[Saved entries]

----

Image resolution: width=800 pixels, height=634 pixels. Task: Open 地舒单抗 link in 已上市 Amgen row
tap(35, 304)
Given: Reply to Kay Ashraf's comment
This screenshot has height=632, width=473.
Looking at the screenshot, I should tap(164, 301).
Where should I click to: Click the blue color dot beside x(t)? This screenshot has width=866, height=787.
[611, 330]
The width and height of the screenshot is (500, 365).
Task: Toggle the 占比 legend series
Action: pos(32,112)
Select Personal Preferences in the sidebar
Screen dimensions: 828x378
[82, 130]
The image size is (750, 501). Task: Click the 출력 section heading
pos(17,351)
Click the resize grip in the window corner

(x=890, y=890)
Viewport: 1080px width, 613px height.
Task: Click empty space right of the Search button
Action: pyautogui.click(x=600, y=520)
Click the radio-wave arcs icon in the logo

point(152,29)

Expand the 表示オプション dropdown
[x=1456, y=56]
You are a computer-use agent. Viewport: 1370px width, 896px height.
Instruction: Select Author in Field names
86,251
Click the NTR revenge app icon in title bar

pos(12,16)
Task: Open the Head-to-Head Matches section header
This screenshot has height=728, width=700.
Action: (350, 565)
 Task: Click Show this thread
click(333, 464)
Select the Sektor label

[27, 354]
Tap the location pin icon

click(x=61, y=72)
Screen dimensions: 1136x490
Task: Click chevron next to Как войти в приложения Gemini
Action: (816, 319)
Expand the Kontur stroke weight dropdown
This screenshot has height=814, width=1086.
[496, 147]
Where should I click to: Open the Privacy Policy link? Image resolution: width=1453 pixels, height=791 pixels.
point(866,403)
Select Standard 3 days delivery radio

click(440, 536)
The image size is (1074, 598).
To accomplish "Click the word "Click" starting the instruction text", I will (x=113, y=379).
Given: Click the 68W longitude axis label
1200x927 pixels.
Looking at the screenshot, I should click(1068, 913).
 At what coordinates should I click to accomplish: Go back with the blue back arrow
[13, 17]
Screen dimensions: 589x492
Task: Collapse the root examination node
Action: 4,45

----

### WHAT THE EXERCISE ASKS
Only the lines above starting at the line that holds "The image size is (750, 501)." and ending at the line that holds "Task: Open the" are to be repeated, exactly and in full.

### RESPONSE BOX
The image size is (750, 501). Task: Click the 출력 section heading
pos(17,351)
Click the resize grip in the window corner

(x=890, y=890)
Viewport: 1080px width, 613px height.
Task: Click empty space right of the Search button
Action: pyautogui.click(x=600, y=520)
Click the radio-wave arcs icon in the logo

point(152,29)

Expand the 表示オプション dropdown
[x=1456, y=56]
You are a computer-use agent. Viewport: 1370px width, 896px height.
Instruction: Select Author in Field names
86,251
Click the NTR revenge app icon in title bar

pos(12,16)
Task: Open the Head-to-Head Matches section header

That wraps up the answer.